The function can be then called as follows:

print_schema("file_header","CSV")

It prints out the possible values to be passed to the dictionaries for the write function. Values are ('file_header', 'geo_structure', 'data_header', 'data_records'1)

The necessary parameter:

  • _file_type : Type of schema to be printed. Possible values are: 'header', 'geo', 'data header', 'data'
  • _study_type : Default is None. Then a list with possible values is returned
  • _datatype : Default is None. Then a list with possible values is returned

Optional parameters:

  • _version : Default is None. Then the latest version is printed.

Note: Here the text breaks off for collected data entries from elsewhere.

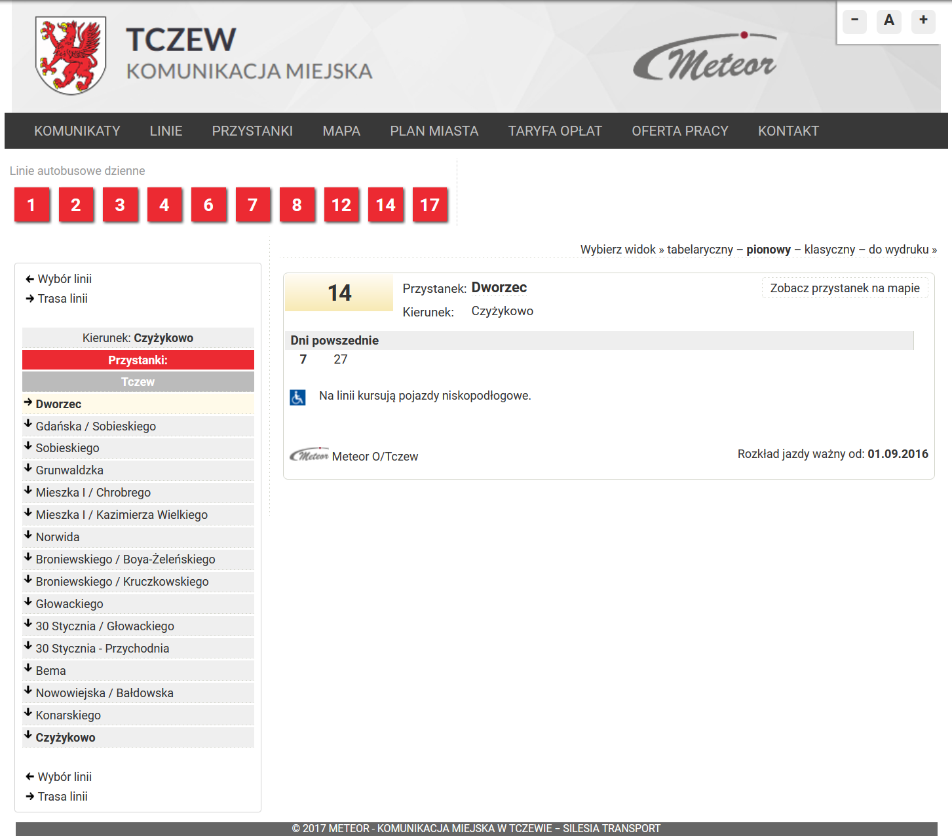Select bus line 1 tile
The image size is (952, 836).
coord(31,205)
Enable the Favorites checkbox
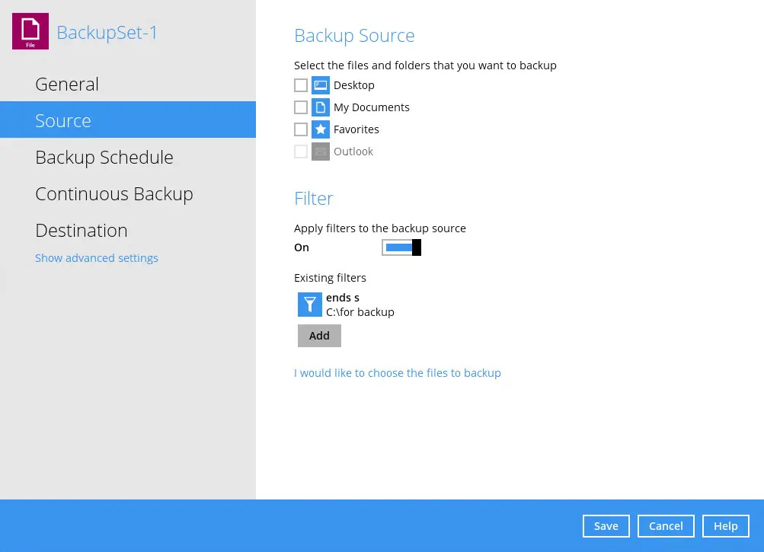The height and width of the screenshot is (552, 764). click(x=301, y=129)
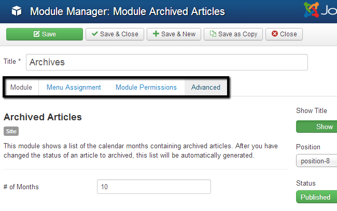Focus the # of Months input field

(x=153, y=187)
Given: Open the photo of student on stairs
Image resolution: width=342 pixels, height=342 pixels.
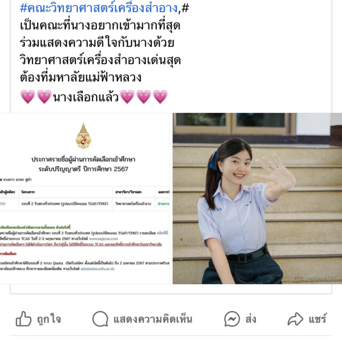Looking at the screenshot, I should tap(258, 198).
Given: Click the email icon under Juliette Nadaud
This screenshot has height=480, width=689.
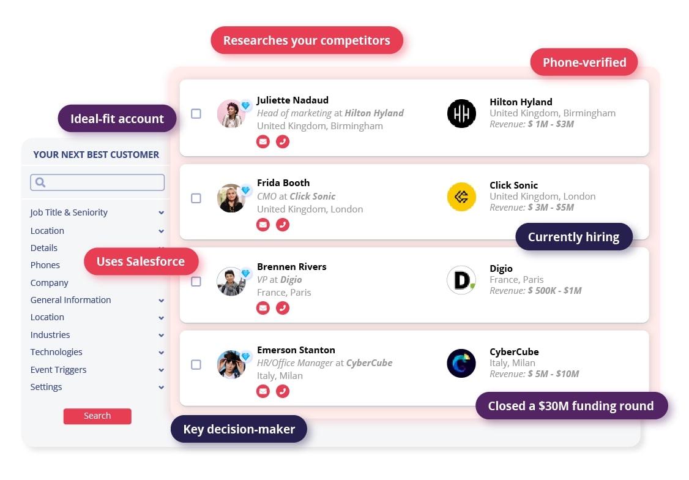Looking at the screenshot, I should click(263, 141).
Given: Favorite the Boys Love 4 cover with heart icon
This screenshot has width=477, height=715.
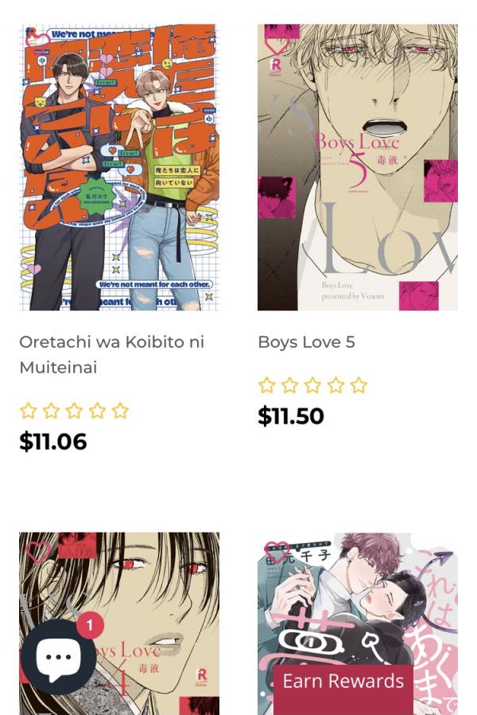Looking at the screenshot, I should (38, 553).

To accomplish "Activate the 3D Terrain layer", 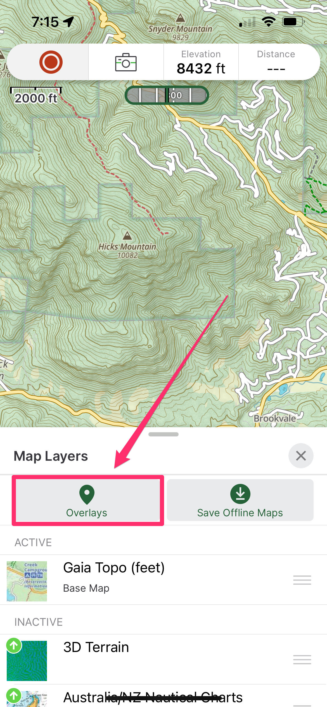I will tap(164, 659).
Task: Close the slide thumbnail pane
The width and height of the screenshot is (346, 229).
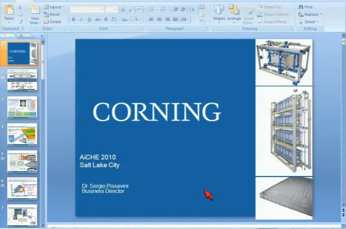Action: [x=42, y=36]
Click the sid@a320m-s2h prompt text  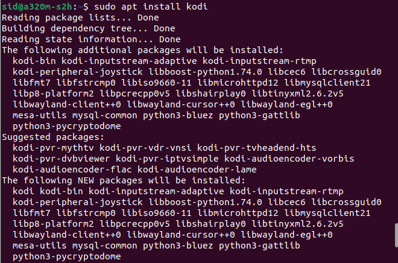coord(37,7)
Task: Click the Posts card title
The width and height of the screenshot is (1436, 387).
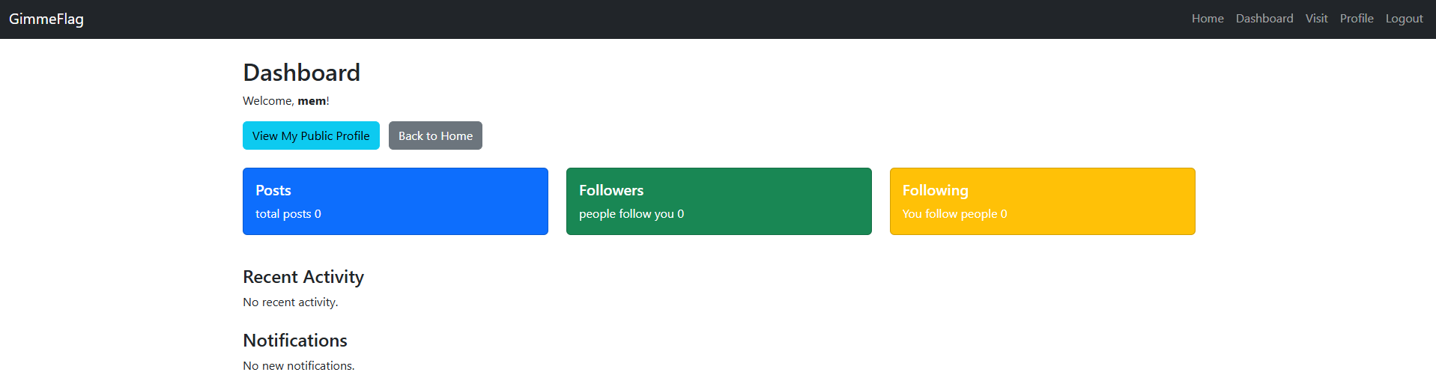Action: pos(273,190)

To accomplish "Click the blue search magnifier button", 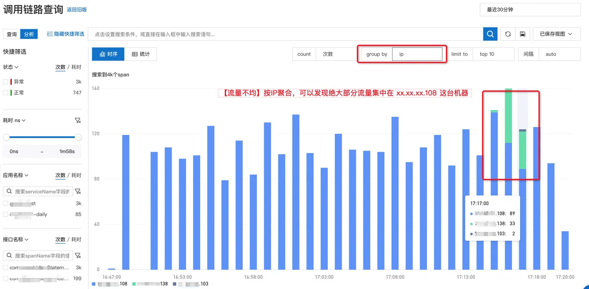I will point(490,34).
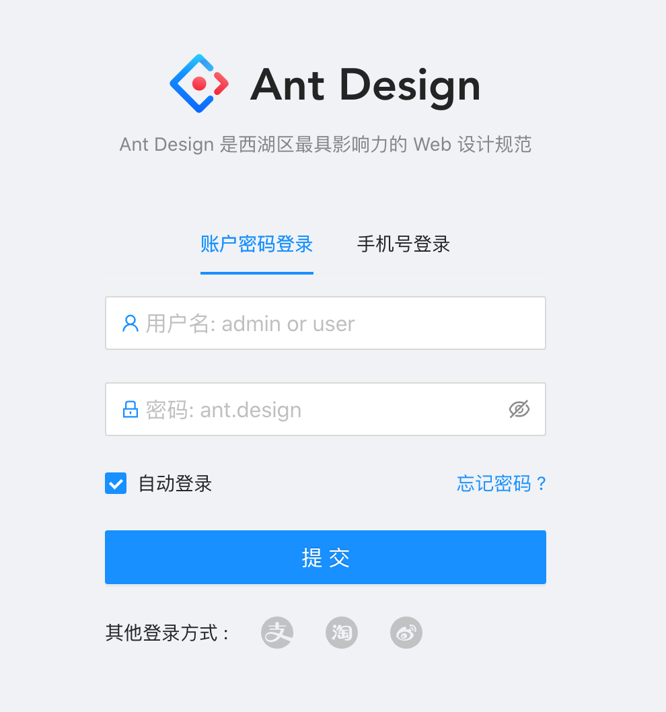Select the 账户密码登录 tab
Screen dimensions: 666x712
[x=256, y=244]
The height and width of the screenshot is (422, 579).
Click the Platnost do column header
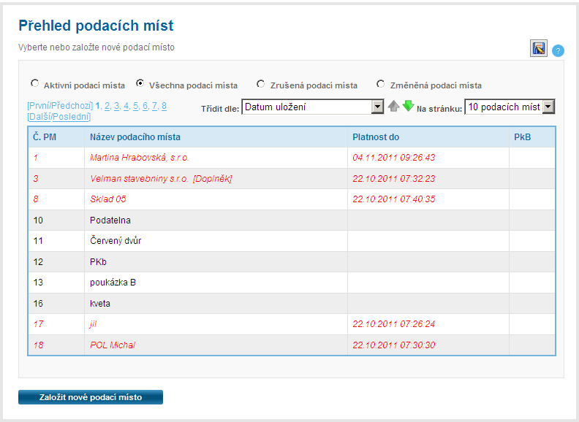(376, 137)
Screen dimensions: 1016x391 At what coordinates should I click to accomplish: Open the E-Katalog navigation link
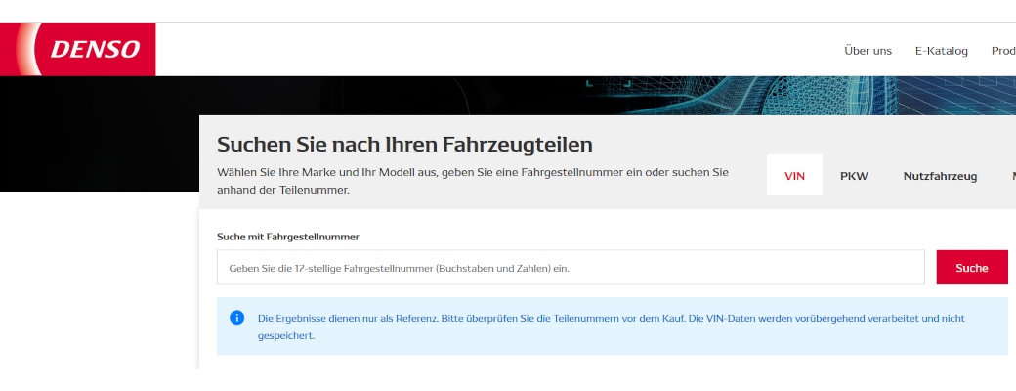click(x=941, y=51)
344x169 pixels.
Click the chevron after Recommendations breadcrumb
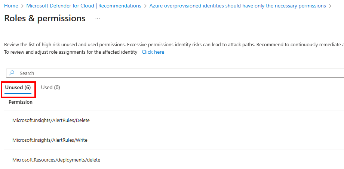(145, 6)
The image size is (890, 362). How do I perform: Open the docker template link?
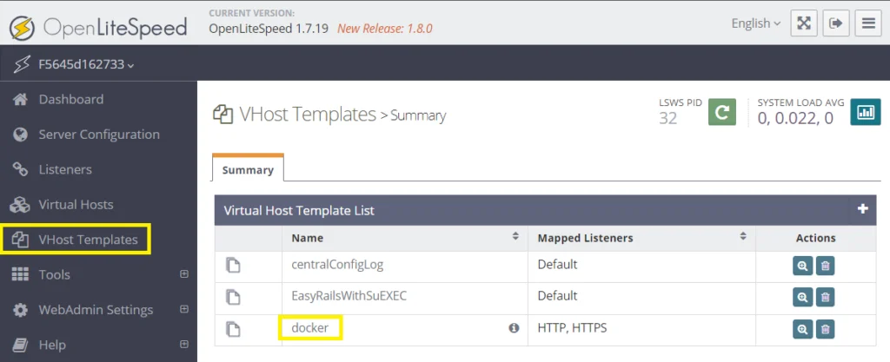pos(310,327)
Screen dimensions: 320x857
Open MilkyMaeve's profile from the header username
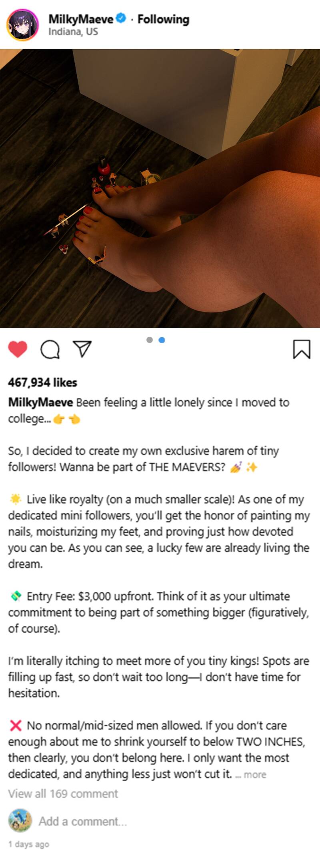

Else a string can be passed
  • _lang : Default is 'DE'. 'EN' is also supported

file_writer.write_file()

This function writes a dataframe to a predefined file in a predefined Schema. These can be printed with fp.print_schema()

write_file()

The only mandatory dictionary that has to be passed is the dict_header with studytype and datatype. The others are optional. Not all schema parameters have to be passed, only the defined will be written in the file, the others will be left blank.
The geostructure is special following options are possible:

  1. Passing separate geo_frame and geo_dict (including Geocode [up to nine digits] and Geolevel [two digits]), whole geostruture will be written
  2. Passing only geo_dict, geostrucutre of the data will be written. Format of the Geocode might be default left justified with tailing whitespaces if no Geolevel is passed. Correct format of Geocode can only be ensured with Geolevel.
  3. Passing nothing, then nothing will be written.

The necessary parameter:

  • folder : The path where the file should be stored Including the name of the file but not the fil ending
  • frame : DataFrame which should be processed into .dat file
  • dict_header: Dictionary for the header file. This dictionary is mandatory and the values for studytype and datatype have to be passed. The rest is optional. Here only string values can be passed no array columns

Optional parameters:

  • geo_frame : Default is None. If a dataframe is passed, then the geo structure from the passed dataframe is processed according to the dict_geo. Therefore, the dict_geo has to be passed if a geo_frame is being passed.
  • dict_geo : Dictionary that maps the geo data from the frame or geo_frame to the schema. Now geo structure will be added if neither a geo_frame, nor a dict_geo being passed.
  • dict_data_header : Dictionary that maps the string values to the data_header_schema.
  • dict_data : Dictionary that maps the data columns from the frame to the right columns from the schema.
  • version : Version of the Schemas to be used. Default is the latest version.
  • lang : Language to be used for the mapping. The default value is 'DE'
  • encode : Default='Latin-1'

Simple test using the test data:

# Import data from to df
path = os.sep.join([os.path.dirname(fp.__file__), 'Test_Data', 'kth1212.dat'])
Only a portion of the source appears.